Off the Board, Opinion

Life in a patterned shirt isn’t so bad

At the beginning of the fall semester, I went thrifting. Alone. 

I spent a couple of hours walking through aisles, paging through shirts and sweaters before deciding on three button-down shirts: One plaid, one polka-dot, one gingham. They were the first patterned shirts that I’ve owned since the first grade. 

I don’t know how it started. I have often wondered to what extent my gravitation toward men’s clothing was simply a case of internalized misogyny. I must have seen the bright pink colour my parents had naively painted my childhood bedroom, soaked in the gender narratives my grandparents, my cartoons, and my toys produced. I took one look and said “nope.” 

You can see the shift in my family photos: Sitting peacefully in a white dress in a mall-photo-studio seashell at age two transformed to shorts and a polo at age three, tuxedo and Converse at age five. 

At some level, there were a couple of happy years spent in that tux, where I didn’t worry about my body or my hair, about the complexities of gender expression in modern America, or what people must have thought of me when I wore that clip-on necktie to kindergarten. 

But as I got older, instances of gendered expectation began to intrude into my childhood mind. The pink underwear. The American flag bikini offered to me one Fourth of July. Even the suggestion of a heart-shaped sticker on the cover of my English notebook. 

Shopping was always the moment which brought this conflict to the forefront: For the rest of the year, I could play Minecraft and try not to think about it too deeply, but on shopping days, I confronted the gendered adult world head-on. And so I chose the most nondescript pants I could find. I shopped in the school uniform section of the store, going plain and simple and sticking to the default—of course, meaning male. 

Gradually, patterned clothes disappeared from my closet, swimsuits were off the table, and by middle school, only the black pants and button-downs remained. 

Somehow, I had transformed my gender confusion into a presentation of stubbornness and rigidity. Classmates, teachers, and friends asked me how I could cope with the tedium of wearing the same thing every day. I said that it just worked for me. I did not tell them that it was too stressful to imagine doing anything else. 

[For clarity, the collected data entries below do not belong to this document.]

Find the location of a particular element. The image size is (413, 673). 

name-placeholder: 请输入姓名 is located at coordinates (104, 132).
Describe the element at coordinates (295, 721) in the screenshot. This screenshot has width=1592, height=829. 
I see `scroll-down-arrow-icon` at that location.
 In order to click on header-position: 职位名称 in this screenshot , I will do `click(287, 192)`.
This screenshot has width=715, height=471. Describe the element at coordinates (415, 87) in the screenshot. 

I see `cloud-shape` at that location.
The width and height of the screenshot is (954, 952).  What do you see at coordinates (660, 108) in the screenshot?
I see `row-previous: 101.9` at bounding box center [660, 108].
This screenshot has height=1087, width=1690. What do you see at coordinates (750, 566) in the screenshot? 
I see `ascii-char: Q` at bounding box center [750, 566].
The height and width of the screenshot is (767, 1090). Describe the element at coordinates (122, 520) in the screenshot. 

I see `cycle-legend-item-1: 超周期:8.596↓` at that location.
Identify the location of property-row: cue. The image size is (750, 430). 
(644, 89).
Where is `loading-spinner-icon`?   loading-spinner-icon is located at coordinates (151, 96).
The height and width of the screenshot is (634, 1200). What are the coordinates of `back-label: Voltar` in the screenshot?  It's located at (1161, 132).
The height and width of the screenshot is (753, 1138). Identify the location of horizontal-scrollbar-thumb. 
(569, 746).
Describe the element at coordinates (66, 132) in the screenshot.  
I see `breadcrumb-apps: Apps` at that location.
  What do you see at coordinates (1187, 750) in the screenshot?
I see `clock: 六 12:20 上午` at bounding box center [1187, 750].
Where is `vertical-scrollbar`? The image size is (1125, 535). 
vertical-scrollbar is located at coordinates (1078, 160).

Gym class began to unravel this precarious system of dressing. While the clothing policy was flexibly enforced, I quickly discovered that you got 20 per cent off of your grade for wearing a button-down during volleyball. I sheepishly approached my mom after school: We needed to go to the store and buy a T-shirt. 

So, standing there, last pick for the dodgeball team, I showed my arms in public for the very first time. 

And yet, after my 45 minutes of dodgeball were over, I realized I had stumbled upon an opportunity. I left my button-down unbuttoned on top of that gym T-shirt on my way to geometry class. I didn’t die. I felt ashamed of how small a step this was, and how big of a step it felt like. 

I began to push the boundaries in ways that felt too feeble to admit to people at the time. The next summer, I bought a pair of jeans. This year, a patterned shirt.

I realize now that the problem was not that I was stubborn, or inflexible, or any of the things I thought I was during that gym class. It was that I was unhappy. I don’t know if I’ll ever get to a place where I feel comfortable enough to wear a dress, but I don’t know if I care, either. 

What I do know is that walking around in my polka-dotted shirt, a pair of Converse, and the occasional hoodie, I feel more at peace than I did as that kid in that uniform. 

I still put off shopping for as long as I can. But I did go thrifting again last Saturday, and I added a pink sweater to the rotation.